To verify this result, we mutated D296, D321, D348, K363, D368, and D395 to Ala in LcsG (Supplementary Fig. 24). Biochemical assays of these mutants were then performed using LeuA as substrate. After 1 h of incubation, the conversion of LeuA (3) to LeuA0 (8) decreased for all the mutants (Fig. 4c). These findings are consistent with our earlier in vitro assays and docking and MD simulation results. These findings indicate that the SAM-binding site of LcsG is involved in leucinostatin methylation and provide additional support that LcsG is a SAM-dependent methyltransferase. Regarding the enzymatic mechanism of methyltransferases, numerous studies have proposed a reaction mechanism for OMT, involving a His/Glu dyad and an Asp residue. The Glu residue was placed near the His residue, and the His residue was activated to deprotonate the hydroxyl group in the substrate. The Asp residue was shown to interact with the substrate to improve binding. The deprotonated hydroxyl group functions as a good nucleophile to attack SAM, which is a methyl donor, to form the O-methylation product. In the case of NMT, similar but different mechanisms have been proposed. A QM/MM study on the catalytic mechanism of phenylethanolamine NMT revealed that unlike OMT, a Glu residue was employed to deprotonate the protonated amine in the substrate to form a nucleophile. Then, the methyl group was transferred from the methyl-donor SAM to the deprotonated amine group. Unlike reactions catalyzed by OMT, a His/Glu dyad was not needed for NMT. The lone electron pair of the N atom on the dimethylamine group can undergo a nucleophilic attack. We proposed that the protonated dimethylamine group in leucinostatins might be coordinated and deprotonated by two negatively charged residues (D368 and D395).
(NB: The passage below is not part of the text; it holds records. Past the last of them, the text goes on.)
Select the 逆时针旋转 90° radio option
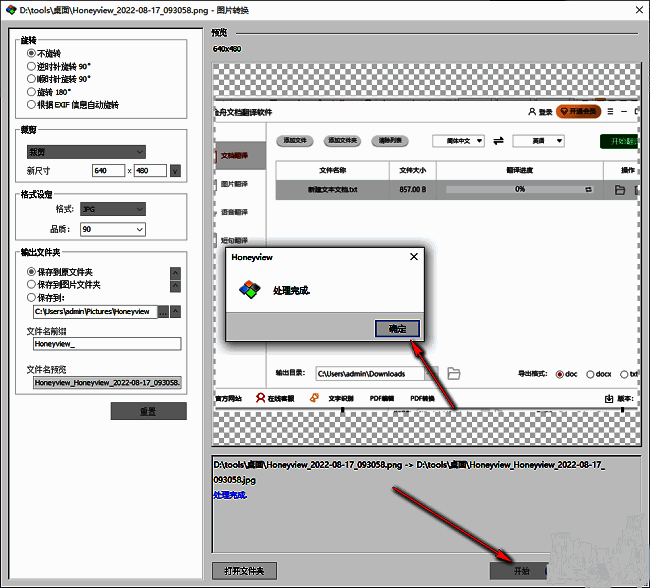 click(32, 66)
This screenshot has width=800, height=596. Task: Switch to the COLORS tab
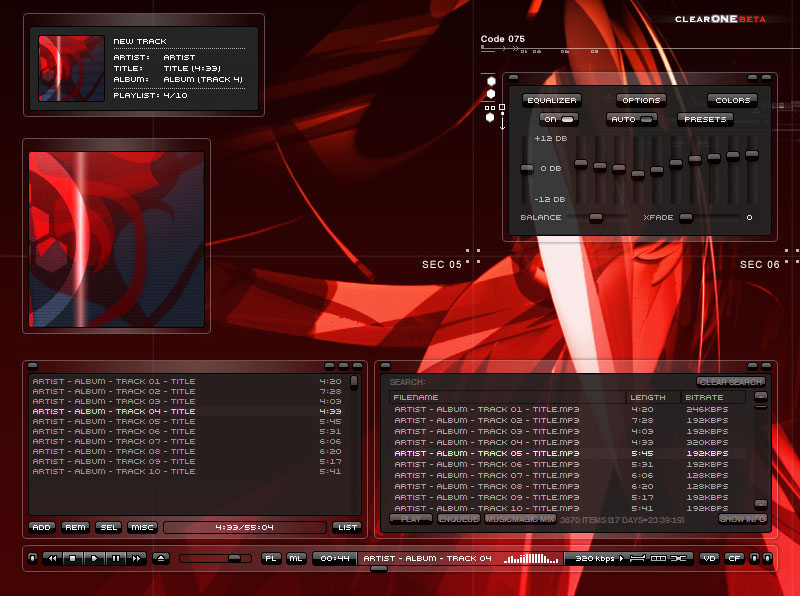732,100
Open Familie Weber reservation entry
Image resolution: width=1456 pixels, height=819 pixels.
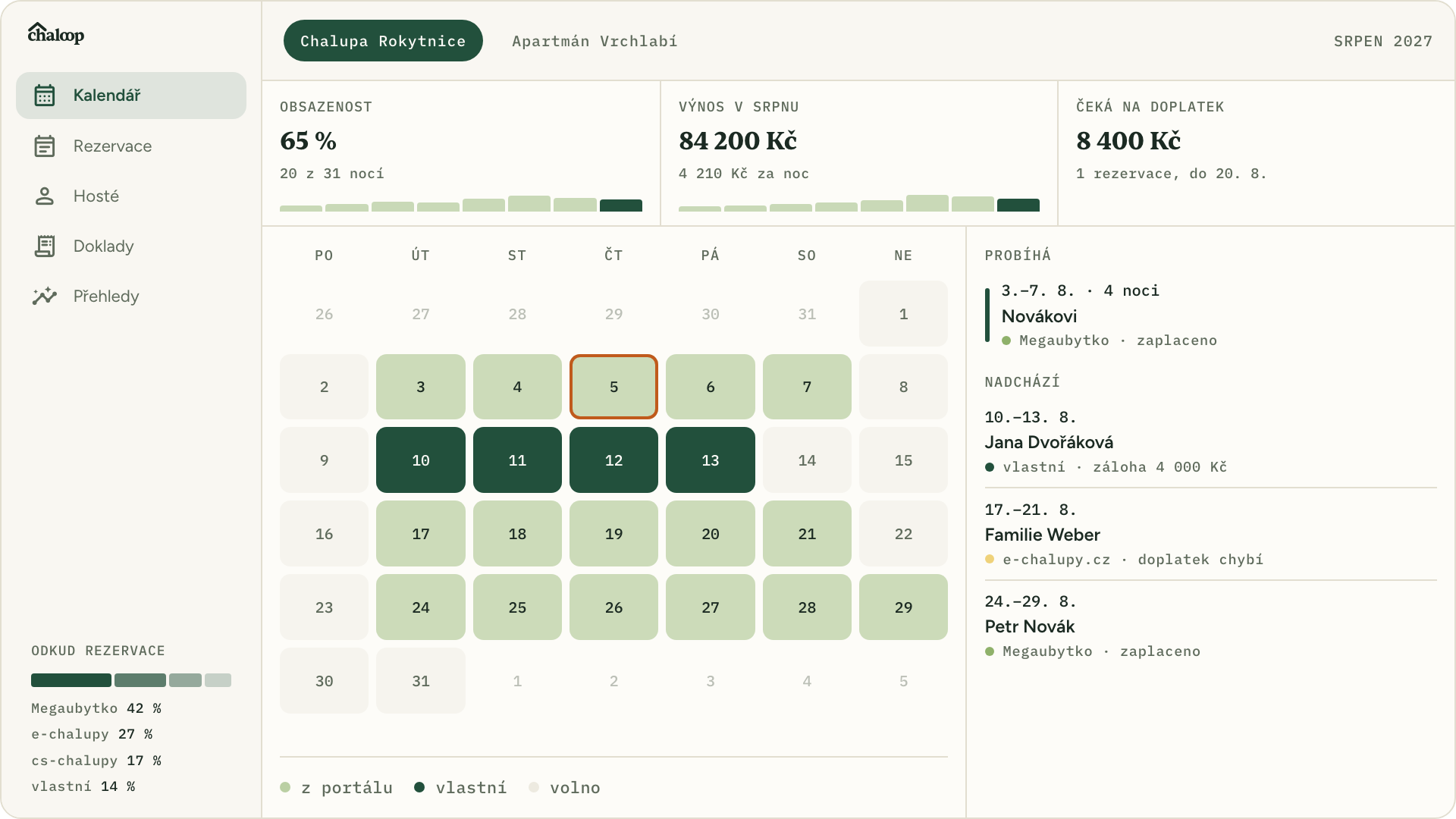(x=1210, y=535)
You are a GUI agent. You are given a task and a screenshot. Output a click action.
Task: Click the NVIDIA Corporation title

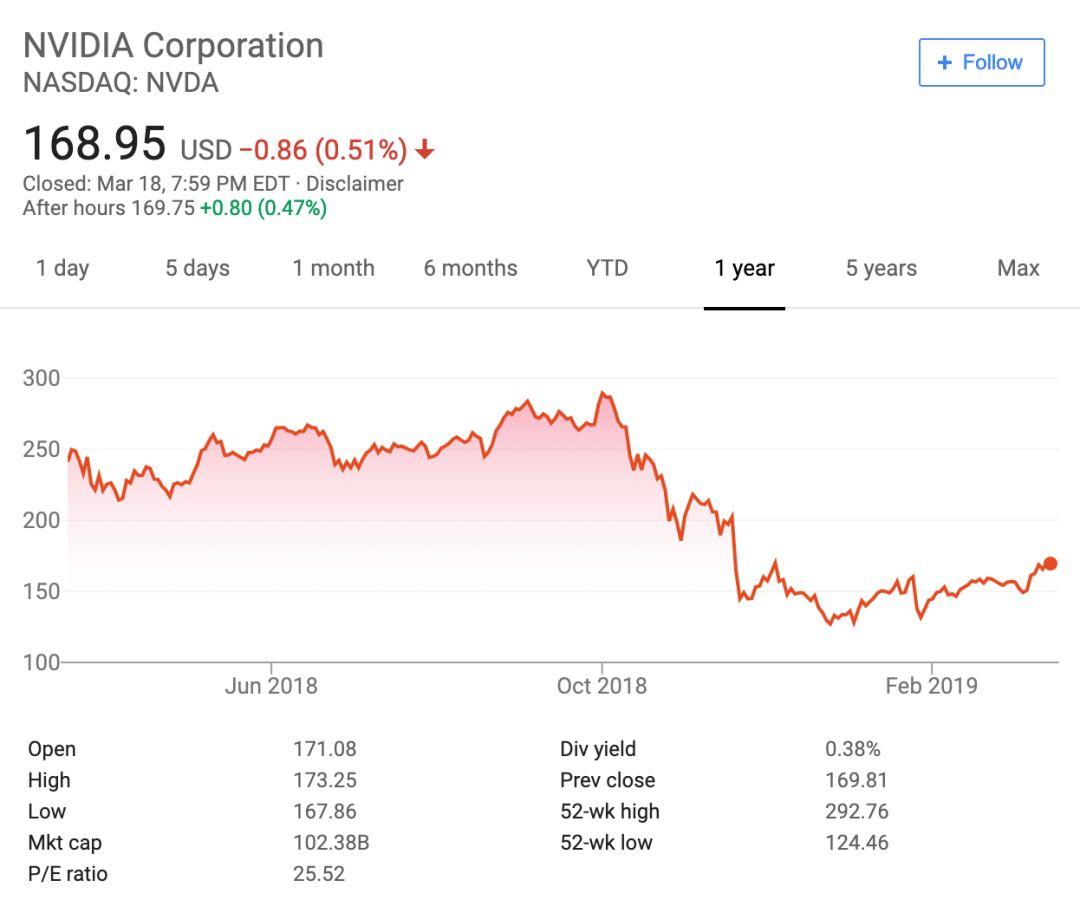(x=173, y=46)
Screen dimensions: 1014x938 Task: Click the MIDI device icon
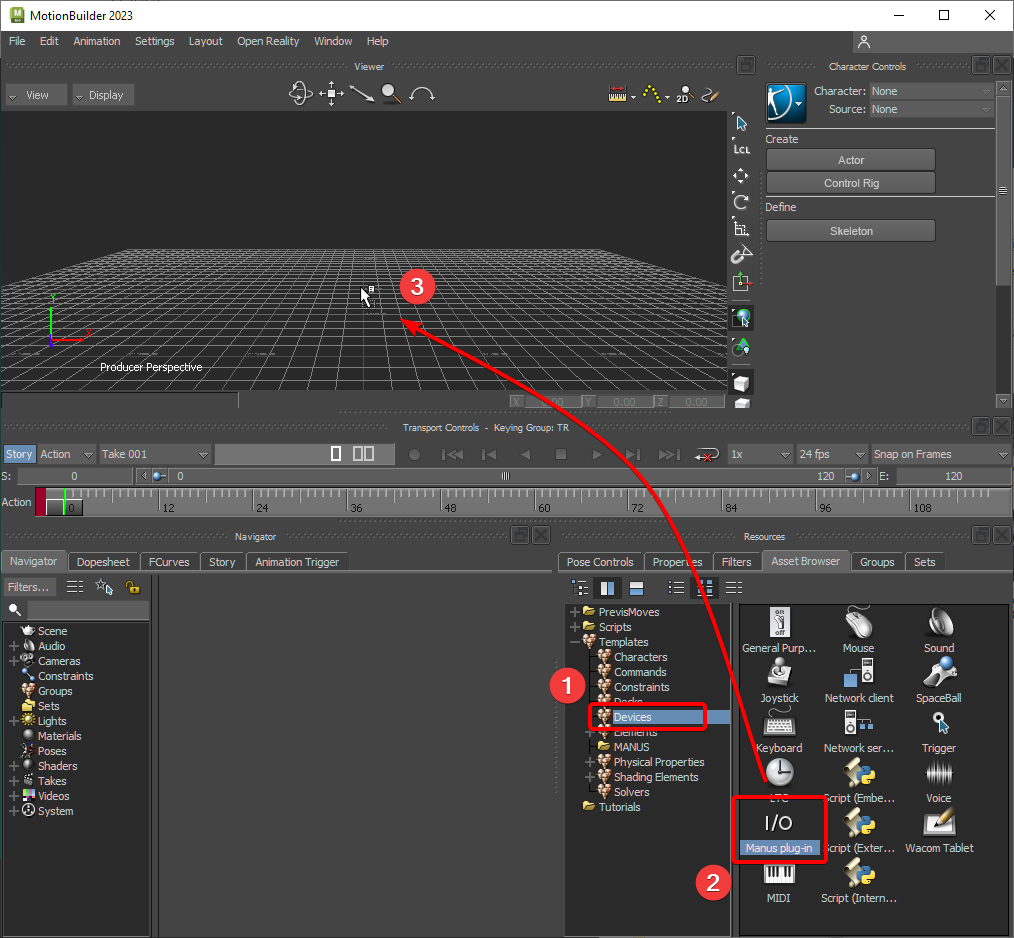[x=778, y=873]
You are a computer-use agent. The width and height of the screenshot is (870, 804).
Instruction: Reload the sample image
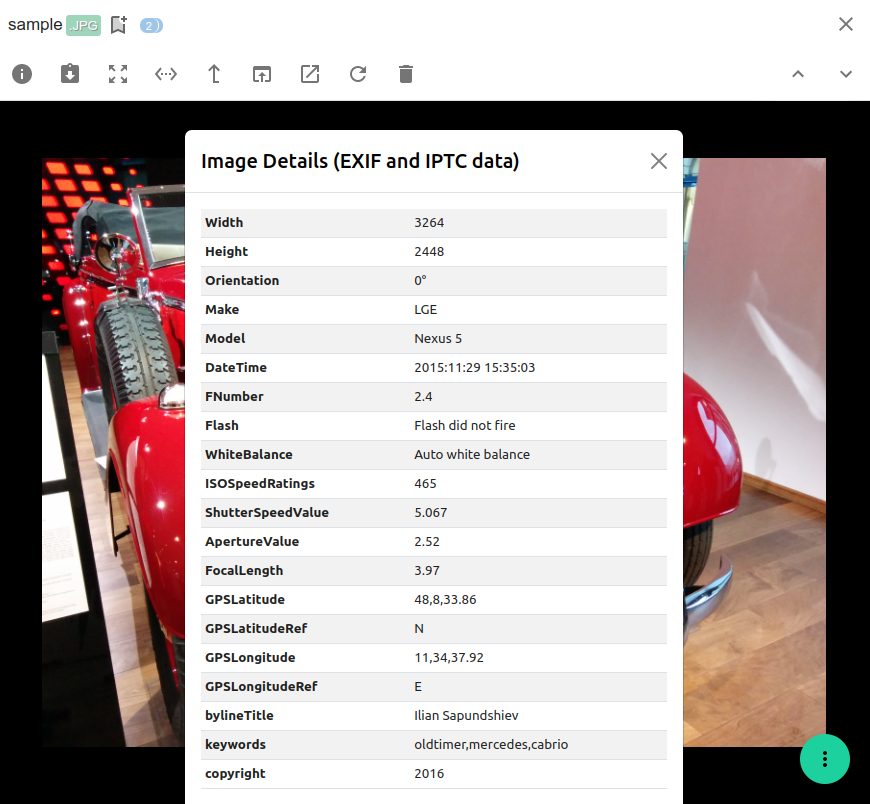tap(358, 73)
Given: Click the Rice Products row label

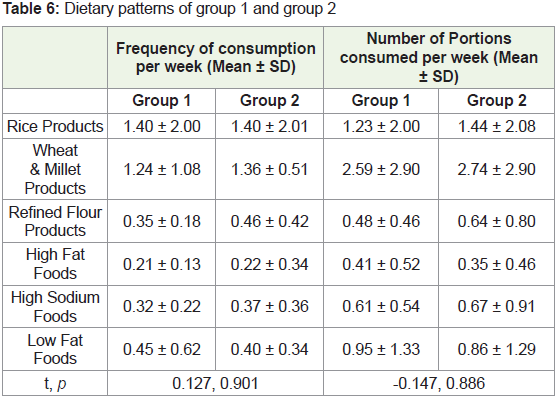Looking at the screenshot, I should click(x=55, y=126).
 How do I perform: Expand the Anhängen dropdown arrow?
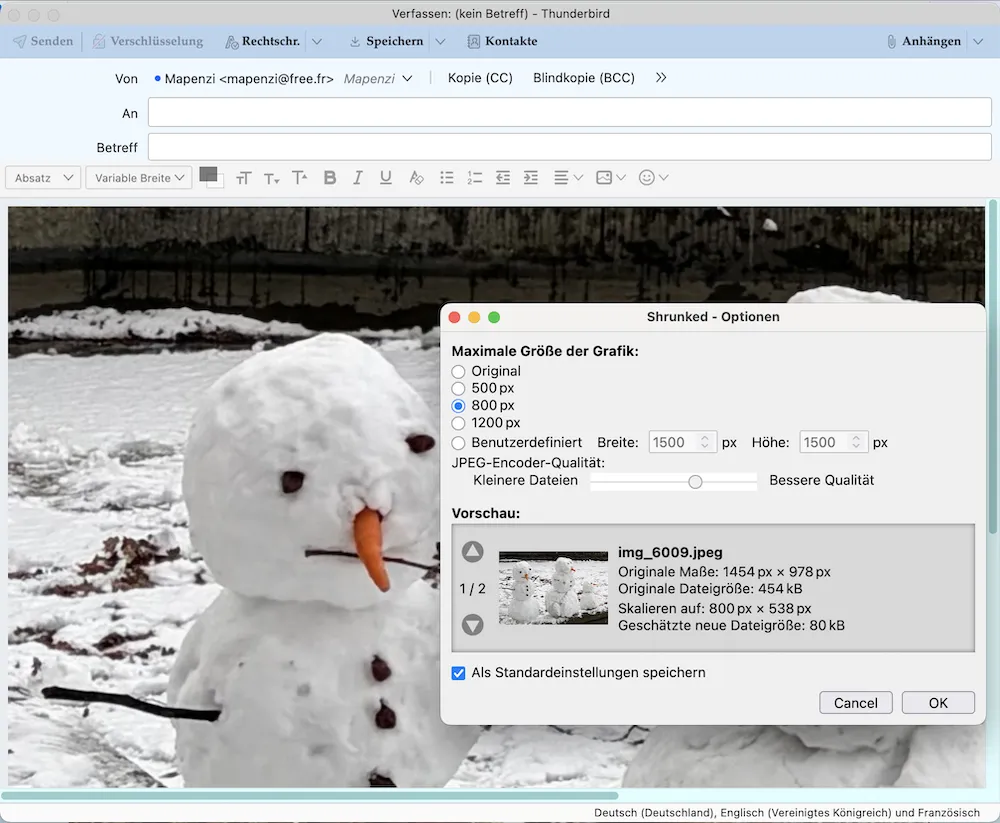pyautogui.click(x=978, y=41)
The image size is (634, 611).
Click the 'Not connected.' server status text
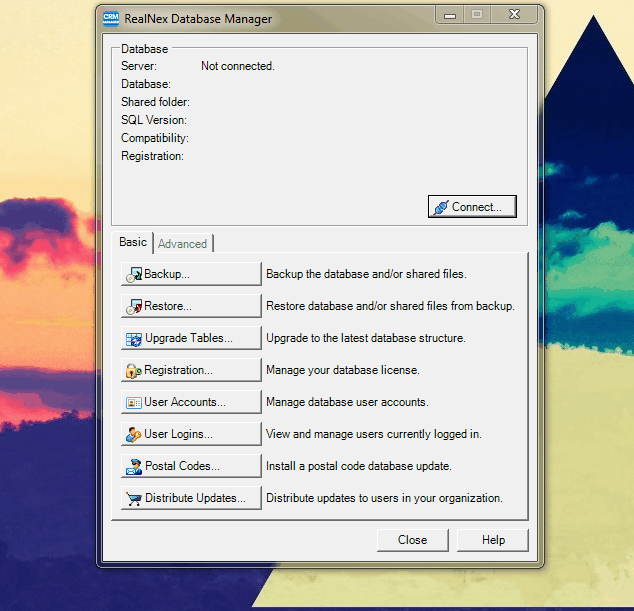237,66
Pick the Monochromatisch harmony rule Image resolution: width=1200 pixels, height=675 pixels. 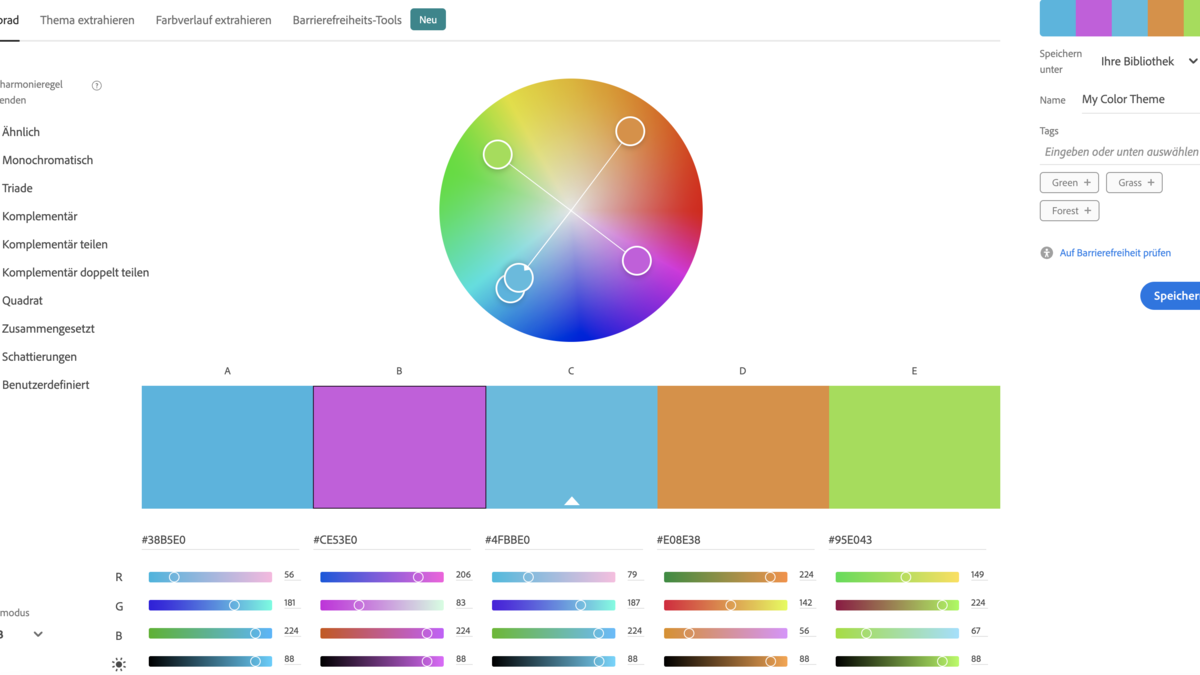click(48, 160)
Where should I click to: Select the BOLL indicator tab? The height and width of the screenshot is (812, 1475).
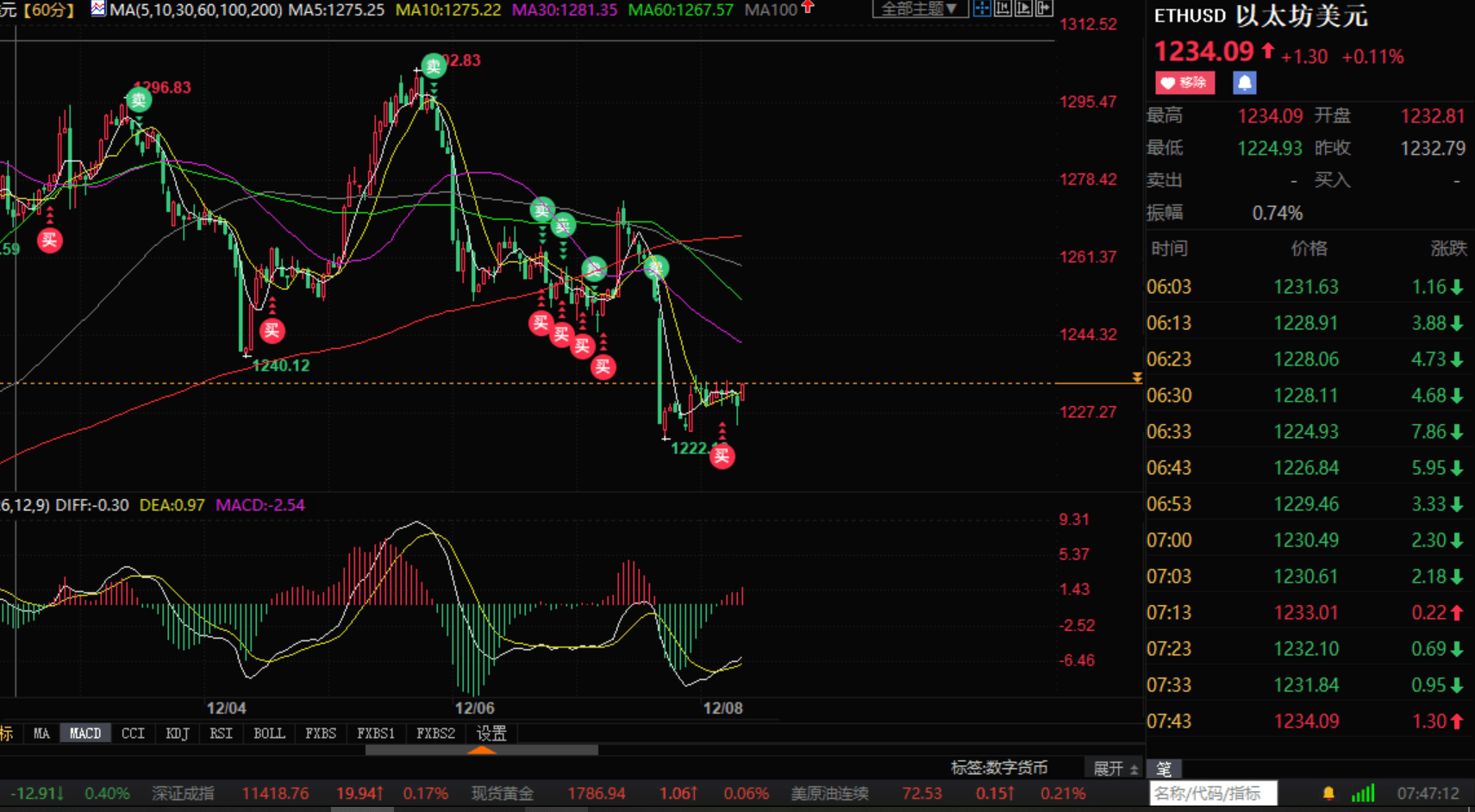click(269, 734)
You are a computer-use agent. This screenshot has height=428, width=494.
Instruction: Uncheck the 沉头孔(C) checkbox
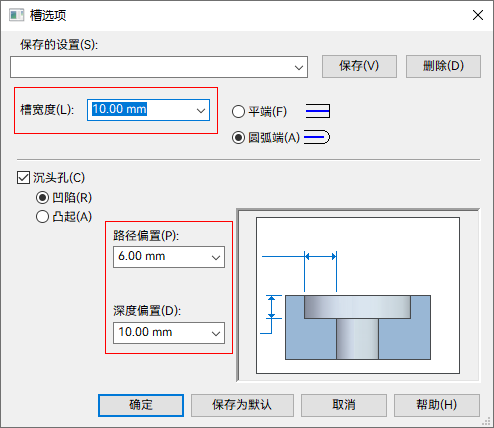(23, 178)
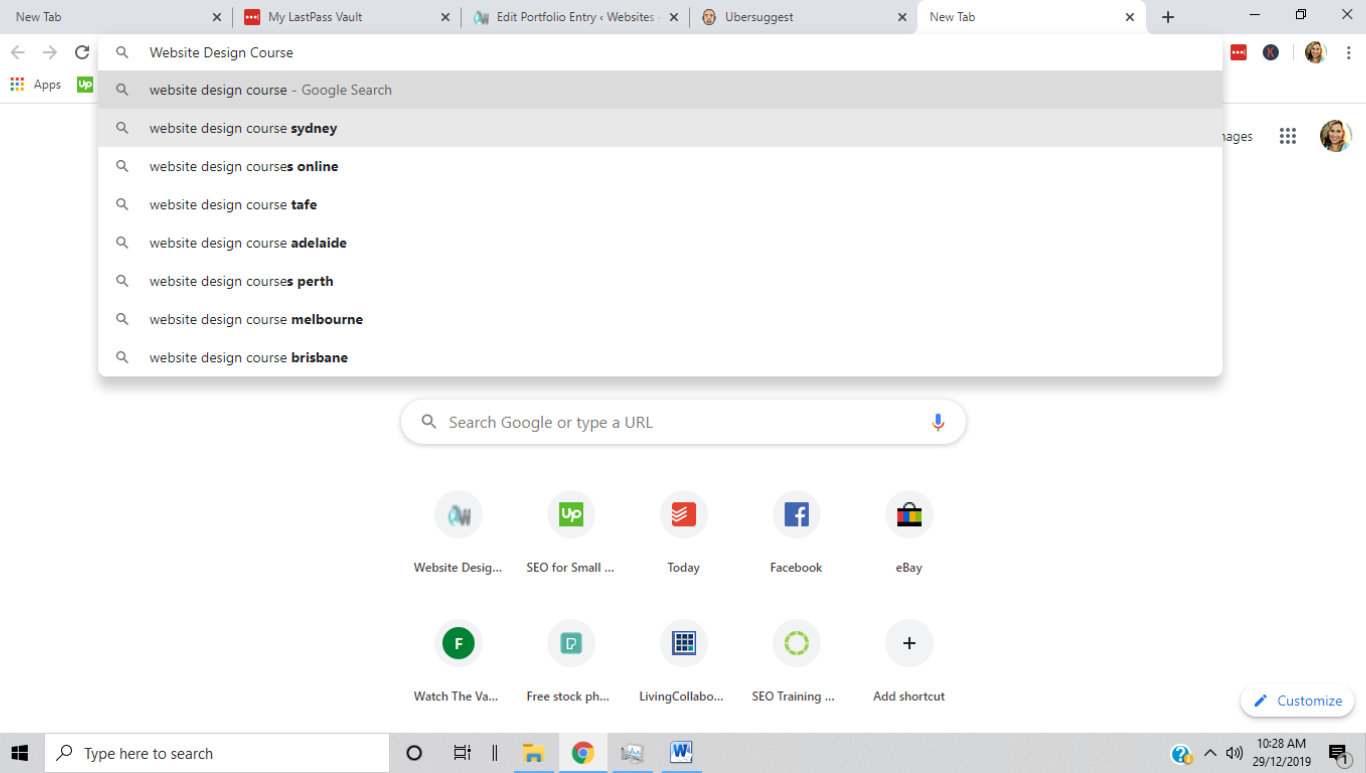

A nucleophilic attack between dimethylamine and SAM followed, and the methyl group was transferred from SAM to leucinostatins. Compared to wild-type LcsG, the D368A and D395A mutants exhibited markedly obvious decreased methylation (Fig. 4c), indicating that these two residues contribute notably to the substrate binding. For LcsG, the mutation data, docking results and MD simulation results collectively gave a hint that its reaction mechanism is similar to that of phenylethanolamine NMT.